→ **Your instructions**: The data needs to be returned in full, exactly as it reads.

→ **Data records**:
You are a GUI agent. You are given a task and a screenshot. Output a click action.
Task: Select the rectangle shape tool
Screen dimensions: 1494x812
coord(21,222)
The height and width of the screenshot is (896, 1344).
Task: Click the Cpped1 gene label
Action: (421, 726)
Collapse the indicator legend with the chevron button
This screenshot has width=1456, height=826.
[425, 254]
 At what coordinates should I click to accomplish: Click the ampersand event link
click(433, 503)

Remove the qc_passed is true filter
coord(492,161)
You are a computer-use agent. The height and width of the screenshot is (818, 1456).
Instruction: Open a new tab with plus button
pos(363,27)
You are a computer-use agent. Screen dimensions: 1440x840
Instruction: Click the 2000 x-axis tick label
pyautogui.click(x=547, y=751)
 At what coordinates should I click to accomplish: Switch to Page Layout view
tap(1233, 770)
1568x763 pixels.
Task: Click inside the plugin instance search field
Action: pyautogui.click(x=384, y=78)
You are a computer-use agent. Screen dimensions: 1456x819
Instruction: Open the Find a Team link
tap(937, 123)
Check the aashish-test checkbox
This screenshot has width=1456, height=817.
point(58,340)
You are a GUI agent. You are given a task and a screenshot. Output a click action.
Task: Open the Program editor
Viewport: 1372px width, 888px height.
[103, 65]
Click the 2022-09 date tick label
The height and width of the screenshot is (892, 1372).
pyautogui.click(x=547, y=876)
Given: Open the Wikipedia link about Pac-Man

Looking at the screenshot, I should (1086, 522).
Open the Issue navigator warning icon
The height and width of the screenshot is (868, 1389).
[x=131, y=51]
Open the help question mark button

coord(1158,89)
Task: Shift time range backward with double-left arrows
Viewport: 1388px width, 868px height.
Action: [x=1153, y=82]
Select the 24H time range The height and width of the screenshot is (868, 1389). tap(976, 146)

→ **Result**:
You are a GUI agent. You are given a task and a screenshot. Output a click action.
Task: Select the rectangle shape tool
Screen dimensions: 1494x812
coord(21,222)
The height and width of the screenshot is (896, 1344).
Task: Click the Cpped1 gene label
Action: (421, 726)
Collapse the indicator legend with the chevron button
This screenshot has width=1456, height=826.
[425, 254]
 At what coordinates should I click to accomplish: Click the ampersand event link
click(433, 503)

Remove the qc_passed is true filter
coord(492,161)
You are a computer-use agent. The height and width of the screenshot is (818, 1456).
Instruction: Open a new tab with plus button
pos(363,27)
You are a computer-use agent. Screen dimensions: 1440x840
Instruction: Click the 2000 x-axis tick label
pyautogui.click(x=547, y=751)
 At what coordinates should I click to accomplish: Switch to Page Layout view
tap(1233, 770)
1568x763 pixels.
Task: Click inside the plugin instance search field
Action: pyautogui.click(x=384, y=78)
You are a computer-use agent. Screen dimensions: 1456x819
Instruction: Open the Find a Team link
tap(937, 123)
Check the aashish-test checkbox
This screenshot has width=1456, height=817.
point(58,340)
You are a GUI agent. You are given a task and a screenshot. Output a click action.
Task: Open the Program editor
Viewport: 1372px width, 888px height.
[103, 65]
Click the 2022-09 date tick label
The height and width of the screenshot is (892, 1372).
pyautogui.click(x=547, y=876)
Given: Open the Wikipedia link about Pac-Man

Looking at the screenshot, I should (1086, 522).
Open the Issue navigator warning icon
The height and width of the screenshot is (868, 1389).
[x=131, y=51]
Open the help question mark button

coord(1158,89)
Task: Shift time range backward with double-left arrows
Viewport: 1388px width, 868px height.
Action: [x=1153, y=82]
Select the 24H time range The height and width of the screenshot is (868, 1389). tap(976, 146)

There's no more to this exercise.